■ **Brief**
Write out every line of the items below as a JSON list of strings, one string per line, with blank lines skipped and the pictures left out.

■ **Dataset content**

■ ■ ■

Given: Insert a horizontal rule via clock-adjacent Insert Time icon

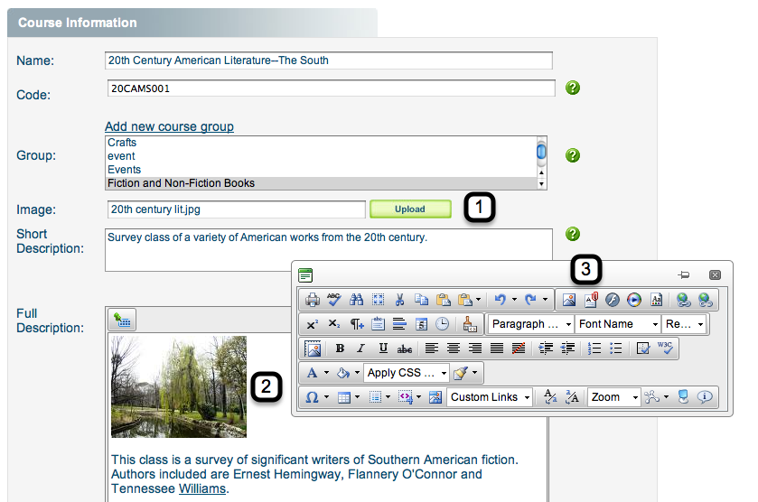Looking at the screenshot, I should (442, 324).
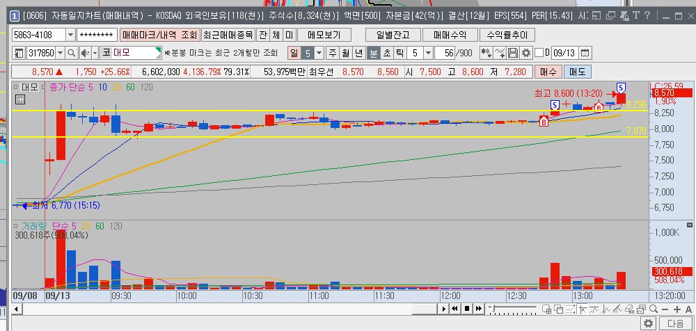Expand the account number 5863-4108 dropdown
696x331 pixels.
[x=70, y=35]
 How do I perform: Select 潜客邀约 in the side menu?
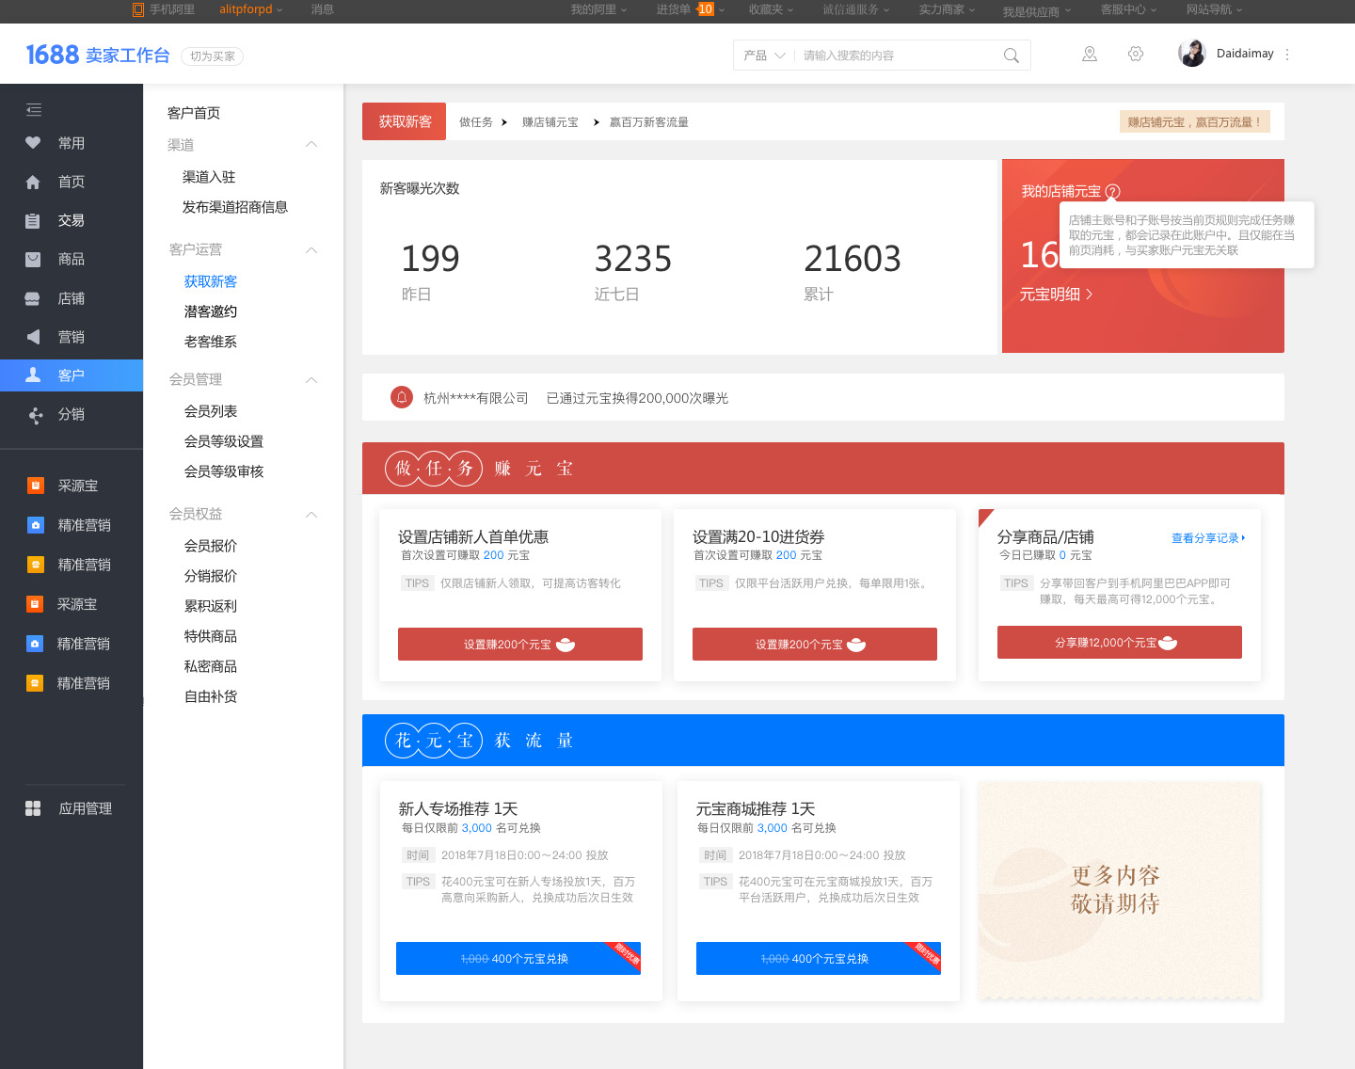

■ ■ ■

■ **Exercise output**
[
  "Given: Insert a horizontal rule via clock-adjacent Insert Time icon",
  "Looking at the screenshot, I should (442, 324).",
  "Expand the account number 5863-4108 dropdown",
  "696x331 pixels.",
  "[x=70, y=35]",
  " How do I perform: Select 潜客邀约 in the side menu?"
]